New US Embassy in Croatia
Ivo Skoric
vze3c9dm at verizon.net
Fri Jun 27 23:31:56 CEST 2003
For years the US embassy in Croatia, and, before that, during the
times of former Yugoslavia, the US consulate in Zagreb, was
located in downtown Zagreb, easily accessible to people, with a
friendly face of a welcoming country, as US was known to the
world at that time.
With changing prerogatives - where the US doesn't care any more
about it being seen as open, welcoming, and free country, but is
rather obssessed with the security of its personnel - the US
embassies are moving out of downtown areas, out of historic
buildings, and into remote suburbia, in fortresses, preferrably
surrounded with large open spaces.
Following that newest trend, the US embassy in Croatia re-located
from downtown Zagreb to Buzin, close to the Zagreb International
Airport Pleso. I suppose there are two possible interpretations for
that move: either the State Department wants its personnel to be
close to airports for quick evacuation, if such becomes necessary,
or they want the embassy to serve as the command and control
center in case they need to take over the country pre-emptively.

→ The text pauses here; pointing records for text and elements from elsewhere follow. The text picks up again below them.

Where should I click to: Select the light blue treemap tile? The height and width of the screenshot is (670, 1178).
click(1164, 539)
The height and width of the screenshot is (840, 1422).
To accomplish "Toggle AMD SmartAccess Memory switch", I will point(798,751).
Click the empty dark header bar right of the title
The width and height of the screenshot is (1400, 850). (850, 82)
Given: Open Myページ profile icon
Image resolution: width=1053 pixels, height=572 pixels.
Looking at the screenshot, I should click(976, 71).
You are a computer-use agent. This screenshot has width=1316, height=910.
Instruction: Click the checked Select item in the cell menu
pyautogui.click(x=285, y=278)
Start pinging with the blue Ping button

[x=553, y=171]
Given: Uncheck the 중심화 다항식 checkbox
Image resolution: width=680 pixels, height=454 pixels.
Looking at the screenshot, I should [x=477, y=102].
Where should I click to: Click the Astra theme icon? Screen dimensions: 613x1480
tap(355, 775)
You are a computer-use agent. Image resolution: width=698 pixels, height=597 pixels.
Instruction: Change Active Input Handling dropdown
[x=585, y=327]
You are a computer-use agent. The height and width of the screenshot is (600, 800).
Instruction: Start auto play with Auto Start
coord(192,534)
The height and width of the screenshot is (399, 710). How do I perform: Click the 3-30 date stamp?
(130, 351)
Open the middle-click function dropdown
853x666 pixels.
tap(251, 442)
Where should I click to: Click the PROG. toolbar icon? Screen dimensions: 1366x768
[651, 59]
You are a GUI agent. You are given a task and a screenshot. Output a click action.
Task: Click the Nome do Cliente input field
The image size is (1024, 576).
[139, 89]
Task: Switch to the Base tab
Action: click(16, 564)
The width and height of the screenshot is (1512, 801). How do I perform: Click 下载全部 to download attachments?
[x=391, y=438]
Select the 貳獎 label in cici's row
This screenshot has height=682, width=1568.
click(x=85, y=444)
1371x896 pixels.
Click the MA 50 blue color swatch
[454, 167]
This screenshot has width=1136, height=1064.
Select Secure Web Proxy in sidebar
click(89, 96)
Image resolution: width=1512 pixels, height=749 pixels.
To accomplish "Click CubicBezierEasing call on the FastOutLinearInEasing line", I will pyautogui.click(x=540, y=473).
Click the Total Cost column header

Particularly devious is that "for security reasons" (which are now
used by the Administration to justify all kinds of nonsense at home
and abroad) there will be no public parking available at the
Embassy, as the US Embassy Press Release stated. In other
words the SUV nation does not allow Croats to use their cars to
come to the Embassy. Applicants are directed to take public
transportation or a cab instead.
Cabs are expensive for most of impoverished Croatian citizens, but
then, the US doesn't want those to visit, anyway; and bus #268
Zagreb - Velika Gorica is notorious for being late, over-crowded,
intermittent in its scheduling - and, un-air-conditioned. The 180
minutes bus round-trip in sweltering Zagreb's summer is perhaps
meant to be an aditional deterrence from visiting an unfriendly visa
officer at the embassy (who may just say that you need something
else - so back to the city, and come another day, during working
hours, of course).
The real pains are going to be for Croatian citizens who do not live
in Zagreb, of course. Unless, they fly in by an airplane and stay at
a hotel close to the airport until their business at the US embassy
is over. The entire move, in my opinion, is designed to make it less
attractive for Croats to visit the US as tourists, now that the
suckers adopted democracy and free market, and are not
interesting to be adopted as political exiles any more.